The company has taken several steps to remediate the issue:
Rotated credentials and strengthened access controls across our systems.
Deployed improved inventory and patch management automation, as well as additional tooling to better monitor, detect, and respond to threats.
Implemented enhancements to F5’s network security architecture.
Hardened F5’s product development environment, including strengthening security controls and monitoring of all software development platforms.
Released updates for its BIG-IP, F5OS, BIG-IP Next for Kubernetes, BIG-IQ, and APM clients.

Read more about it here.

ENISA publishes Threat Landscape Report 2025

The European Union Agency for Cybersecurity, ENISA, has published its 13th annual report on the state of the cybersecurity threat landscape. The report covers the period of July 1, 2024 to June 30, 2025 and is based on 4,875 incidents.
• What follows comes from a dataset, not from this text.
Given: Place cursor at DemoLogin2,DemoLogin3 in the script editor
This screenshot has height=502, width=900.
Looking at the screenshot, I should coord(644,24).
The main points in the report are:

  • Intrusion activity remains significant, with ransomware at its core.
  • State-aligned threat groups intensified their long-term cyberespionage campaigns against the telecommunications, logistics networks and manufacturing sectors in the EU.
  • Hacktivist activity continues to dominate reporting, representing almost 80% of recorded incidents and driven primarily by low-level distributed denial-of-service operations.
  • Public administration networks remain the primary focus (38%).
  • Phishing remains the dominant intrusion vector (60%) and is evolving through techniques used in largescale campaigns.
  • Vulnerability exploitation remains a cornerstone of initial access (21.3%), with widespread campaigns rapidly weaponizing them within days of their disclosure.
  • Artificial intelligence has become a defining element of the threat landscape, with AI supported phishing campaigns reportedly represented more than 80 percent of observed social engineering activity worldwide, with adversaries leveraging jailbroken models, synthetic media and model poisoning techniques to enhance their operational effectiveness.

Read more about it here.

Jaguar Land Rover gets £1.5 billion loan guarantee by the UK government

The UK government is providing a support package of £1.5 billion ($1.75 billion) loan guarantee with Jaguar Land Rover to support its supply chain, following a massive data breach that was disclosed on September 2, 2025.
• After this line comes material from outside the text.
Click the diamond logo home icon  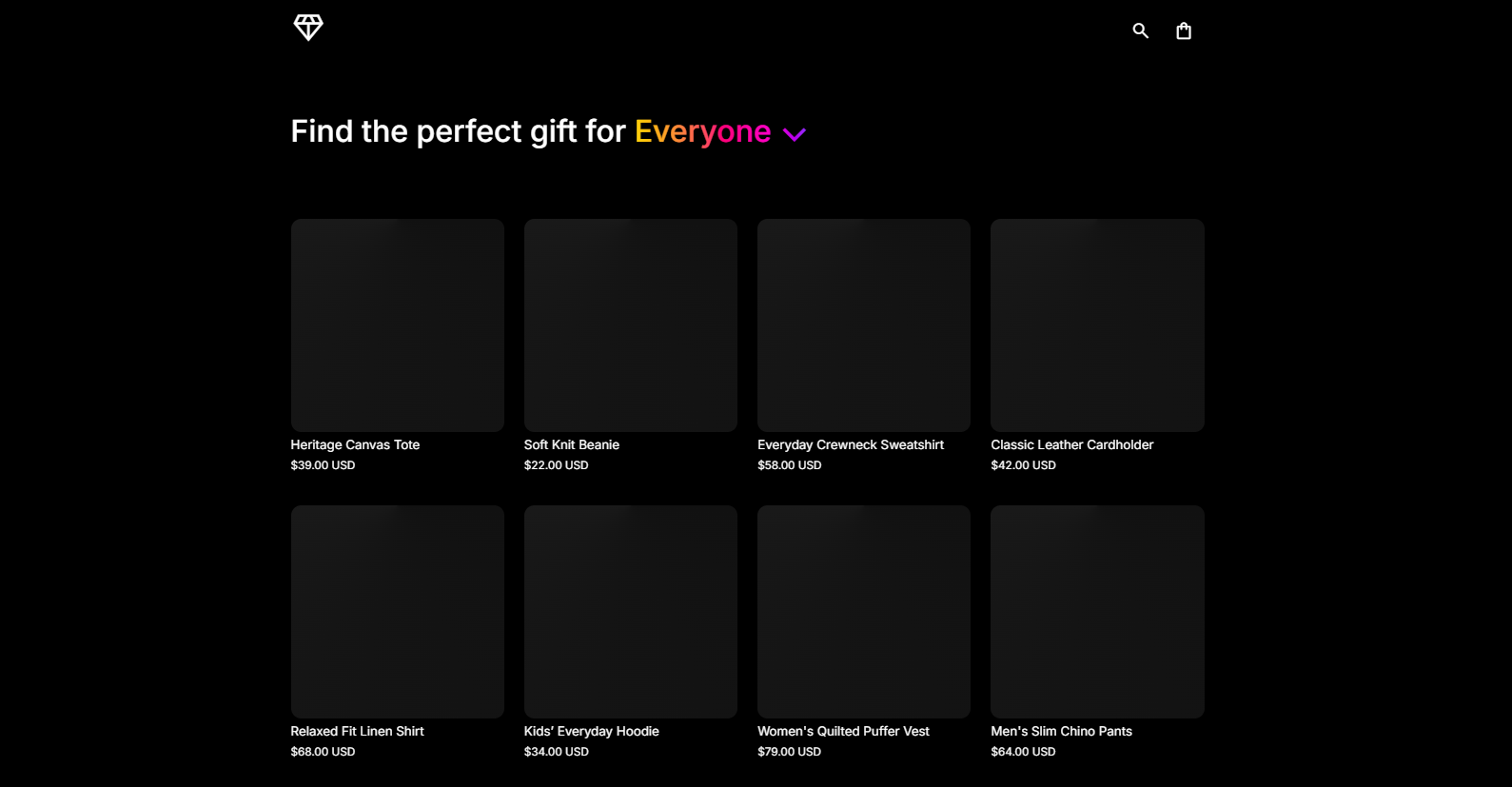point(308,28)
The UK government explained that its decision is to protect JLR’s supply chain, safeguard jobs, and stabilize the auto sector after the cyberattack severely disrupted operations. Production was halted for over 5 weeks.
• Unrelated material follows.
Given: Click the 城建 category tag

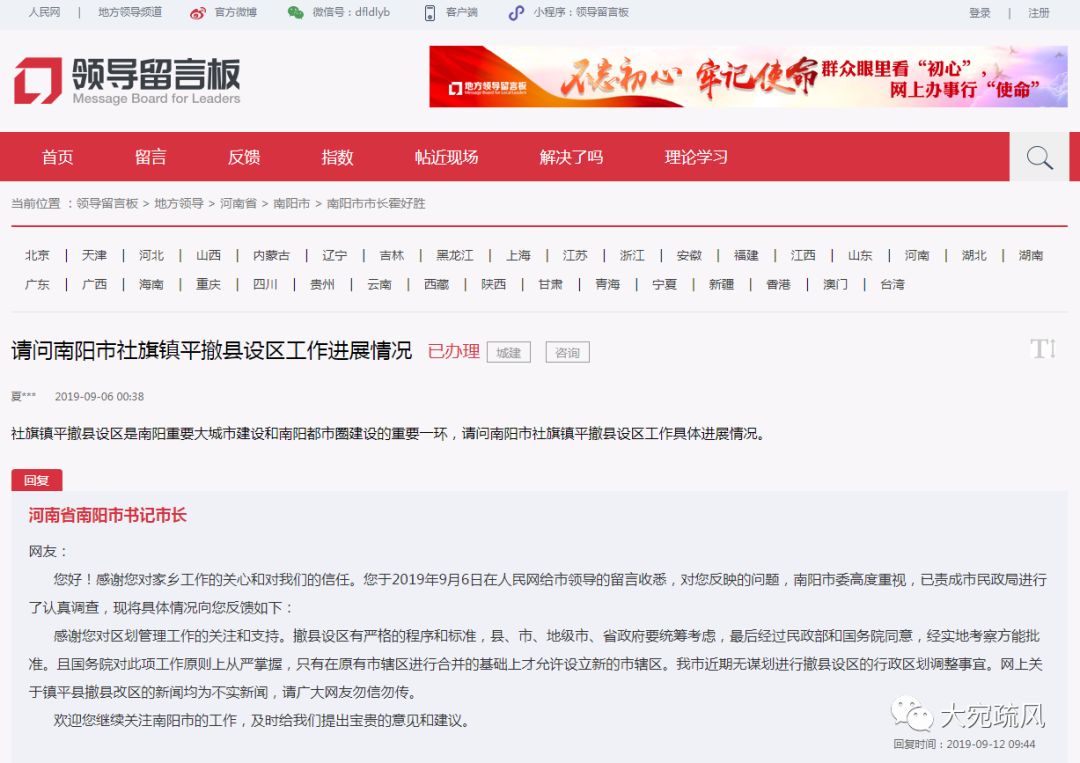Looking at the screenshot, I should pyautogui.click(x=508, y=352).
The UK government highlighted JLR’s key role as a top exporter, employing 34,000 directly in its UK operations and supporting 120,000 jobs through its large automotive supply chain.

The UK government also committed £2 billion capital and R&D funding for the auto sector to 2030, and an additional £500 million to extend the R&D support for the industry to 2035

The loan from a commercial bank will be paid back over 5 years.

For manufacturing leaders, there is one simple, crucial lesson to take away from the JLR cyber attack: security is a strategic imperative, not a nice-to-have.

Read more about it here.

Gucci, Balenciaga and Alexander McQueen hit by data breach and ransomware

Luxury giants Gucci, Balenciaga, and Alexander McQueen have suffered a data breach that leaked the personal information of millions of customers.

Paris, France-based company Kering, which owns the luxury brands, disclosed that an attacker breached its systems and accessed limited customer data in June 2025.

Notorious hacking group ShinyHunters has taken responsibility for the data breach, claiming they obtained 7.4 million unique email addresses.

According to databreaches.net, the cybercrime group stole 43 million Gucci data records, and 13 million records from Balenciaga, Brioni, and Alexander McQueen.

The data breach exposed customer names, phone numbers, email addresses, physical addresses, dates of birth, and the total amount each customer spent at Kering-owned stores worldwide. Customer financial information, such as bank account numbers and credit card details, were not leaked.

Still, exposing customers’ total purchases exposes them to targeted phishing attacks.